Written problem: Swap "target" for "item" throughout the data below, and write out every line again with nothing else changed.

#### Input material ####

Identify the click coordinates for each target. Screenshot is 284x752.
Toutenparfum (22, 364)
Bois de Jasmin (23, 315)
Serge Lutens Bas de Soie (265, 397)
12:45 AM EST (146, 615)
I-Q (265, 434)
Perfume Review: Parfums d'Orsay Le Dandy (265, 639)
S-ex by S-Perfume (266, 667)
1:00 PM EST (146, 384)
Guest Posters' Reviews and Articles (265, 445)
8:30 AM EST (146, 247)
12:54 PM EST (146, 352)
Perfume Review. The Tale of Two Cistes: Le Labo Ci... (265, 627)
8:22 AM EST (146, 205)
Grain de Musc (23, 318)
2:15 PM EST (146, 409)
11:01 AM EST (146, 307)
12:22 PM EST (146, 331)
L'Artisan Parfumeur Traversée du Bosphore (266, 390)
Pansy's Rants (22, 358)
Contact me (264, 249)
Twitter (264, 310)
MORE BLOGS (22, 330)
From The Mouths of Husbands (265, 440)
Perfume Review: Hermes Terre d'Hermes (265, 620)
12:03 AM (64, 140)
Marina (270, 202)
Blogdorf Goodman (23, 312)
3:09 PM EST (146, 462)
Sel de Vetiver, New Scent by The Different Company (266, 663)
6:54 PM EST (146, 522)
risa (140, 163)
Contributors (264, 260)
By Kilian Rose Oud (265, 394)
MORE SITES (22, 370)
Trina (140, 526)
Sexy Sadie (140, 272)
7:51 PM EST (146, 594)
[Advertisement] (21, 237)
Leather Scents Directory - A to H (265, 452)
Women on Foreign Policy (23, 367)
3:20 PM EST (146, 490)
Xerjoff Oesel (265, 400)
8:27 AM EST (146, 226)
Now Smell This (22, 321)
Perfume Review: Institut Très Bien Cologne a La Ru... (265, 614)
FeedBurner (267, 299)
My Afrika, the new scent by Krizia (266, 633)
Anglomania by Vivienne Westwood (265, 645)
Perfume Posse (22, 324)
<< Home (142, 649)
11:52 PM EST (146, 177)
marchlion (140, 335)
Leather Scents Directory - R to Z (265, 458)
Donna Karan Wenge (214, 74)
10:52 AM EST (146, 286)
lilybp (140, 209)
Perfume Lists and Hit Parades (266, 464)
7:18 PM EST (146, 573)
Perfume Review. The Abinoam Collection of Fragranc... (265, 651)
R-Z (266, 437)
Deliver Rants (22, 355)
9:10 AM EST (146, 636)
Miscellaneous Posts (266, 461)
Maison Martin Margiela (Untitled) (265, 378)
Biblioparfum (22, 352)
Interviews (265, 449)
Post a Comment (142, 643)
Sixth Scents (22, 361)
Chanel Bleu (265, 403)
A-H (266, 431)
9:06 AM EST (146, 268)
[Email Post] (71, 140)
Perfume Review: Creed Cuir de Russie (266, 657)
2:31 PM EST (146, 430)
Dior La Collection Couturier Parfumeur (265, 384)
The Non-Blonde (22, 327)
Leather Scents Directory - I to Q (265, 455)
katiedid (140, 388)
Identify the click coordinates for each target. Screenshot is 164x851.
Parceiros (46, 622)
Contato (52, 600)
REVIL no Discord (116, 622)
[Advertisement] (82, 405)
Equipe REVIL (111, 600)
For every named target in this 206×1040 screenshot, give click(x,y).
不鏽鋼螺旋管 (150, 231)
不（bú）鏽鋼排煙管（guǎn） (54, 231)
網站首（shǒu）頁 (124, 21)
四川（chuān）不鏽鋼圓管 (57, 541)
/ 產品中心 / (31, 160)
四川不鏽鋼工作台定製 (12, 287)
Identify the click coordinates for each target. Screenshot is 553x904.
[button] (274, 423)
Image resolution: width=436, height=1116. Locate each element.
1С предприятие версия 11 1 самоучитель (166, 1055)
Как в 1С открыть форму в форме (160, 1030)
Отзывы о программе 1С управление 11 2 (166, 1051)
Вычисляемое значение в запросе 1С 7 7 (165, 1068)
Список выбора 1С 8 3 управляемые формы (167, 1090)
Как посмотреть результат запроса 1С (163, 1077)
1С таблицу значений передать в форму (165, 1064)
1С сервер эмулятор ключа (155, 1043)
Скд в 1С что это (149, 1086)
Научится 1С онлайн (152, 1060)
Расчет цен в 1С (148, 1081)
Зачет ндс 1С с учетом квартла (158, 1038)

####

Solution for this exercise:
Identify the click coordinates for each item. Screenshot is 284x752.
Toutenparfum (22, 364)
Bois de Jasmin (23, 315)
Serge Lutens Bas de Soie (265, 397)
12:45 AM EST (146, 615)
I-Q (265, 434)
Perfume Review: Parfums d'Orsay Le Dandy (265, 639)
S-ex by S-Perfume (266, 667)
1:00 PM EST (146, 384)
Guest Posters' Reviews and Articles (265, 445)
8:30 AM EST (146, 247)
12:54 PM EST (146, 352)
Perfume Review. The Tale of Two Cistes: Le Labo Ci... (265, 627)
8:22 AM EST (146, 205)
Grain de Musc (23, 318)
2:15 PM EST (146, 409)
11:01 AM EST (146, 307)
12:22 PM EST (146, 331)
L'Artisan Parfumeur Traversée du Bosphore (266, 390)
Pansy's Rants (22, 358)
Contact me (264, 249)
Twitter (264, 310)
MORE BLOGS (22, 330)
From The Mouths of Husbands (265, 440)
Perfume Review: Hermes Terre d'Hermes (265, 620)
12:03 AM (64, 140)
Marina (270, 202)
Blogdorf Goodman (23, 312)
3:09 PM EST (146, 462)
Sel de Vetiver, New Scent by The Different Company (266, 663)
6:54 PM EST (146, 522)
risa (140, 163)
Contributors (264, 260)
By Kilian Rose Oud (265, 394)
MORE SITES (22, 370)
Trina (140, 526)
Sexy Sadie (140, 272)
7:51 PM EST (146, 594)
[Advertisement] (21, 237)
Leather Scents Directory - A to H (265, 452)
Women on Foreign Policy (23, 367)
3:20 PM EST (146, 490)
Xerjoff Oesel (265, 400)
8:27 AM EST (146, 226)
Now Smell This (22, 321)
Perfume Review: Institut Très Bien Cologne a La Ru... (265, 614)
FeedBurner (267, 299)
My Afrika, the new scent by Krizia (266, 633)
Anglomania by Vivienne Westwood (265, 645)
Perfume Posse (22, 324)
<< Home (142, 649)
11:52 PM EST (146, 177)
marchlion (140, 335)
Leather Scents Directory - R to Z (265, 458)
Donna Karan Wenge (214, 74)
10:52 AM EST (146, 286)
lilybp (140, 209)
Perfume Lists and Hit Parades (266, 464)
7:18 PM EST (146, 573)
Perfume Review. The Abinoam Collection of Fragranc... (265, 651)
R-Z (266, 437)
Deliver Rants (22, 355)
9:10 AM EST (146, 636)
Miscellaneous Posts (266, 461)
Maison Martin Margiela (Untitled) (265, 378)
Biblioparfum (22, 352)
Interviews (265, 449)
Post a Comment (142, 643)
Sixth Scents (22, 361)
Chanel Bleu (265, 403)
A-H (266, 431)
9:06 AM EST (146, 268)
[Email Post] (71, 140)
Perfume Review: Creed Cuir de Russie (266, 657)
2:31 PM EST (146, 430)
Dior La Collection Couturier Parfumeur (265, 384)
The Non-Blonde (22, 327)
Leather Scents Directory - I to Q (265, 455)
katiedid (140, 388)
Identify the click coordinates for each item. Screenshot is 164x851.
Parceiros (46, 622)
Contato (52, 600)
REVIL no Discord (116, 622)
[Advertisement] (82, 405)
Equipe REVIL (111, 600)
For every named item in this 206×1040 screenshot, give click(x,y).
不鏽鋼螺旋管 (150, 231)
不（bú）鏽鋼排煙管（guǎn） (54, 231)
網站首（shǒu）頁 (124, 21)
四川（chuān）不鏽鋼圓管 (57, 541)
/ 產品中心 / (31, 160)
四川不鏽鋼工作台定製 (12, 287)
Identify the click coordinates for each item. Screenshot is 553x904.
[button] (274, 423)
Image resolution: width=436, height=1116. Locate each element.
1С предприятие версия 11 1 самоучитель (166, 1055)
Как в 1С открыть форму в форме (160, 1030)
Отзывы о программе 1С управление 11 2 (166, 1051)
Вычисляемое значение в запросе 1С 7 7 (165, 1068)
Список выбора 1С 8 3 управляемые формы (167, 1090)
Как посмотреть результат запроса 1С (163, 1077)
1С таблицу значений передать в форму (165, 1064)
1С сервер эмулятор ключа (155, 1043)
Скд в 1С что это (149, 1086)
Научится 1С онлайн (152, 1060)
Расчет цен в 1С (148, 1081)
Зачет ндс 1С с учетом квартла (158, 1038)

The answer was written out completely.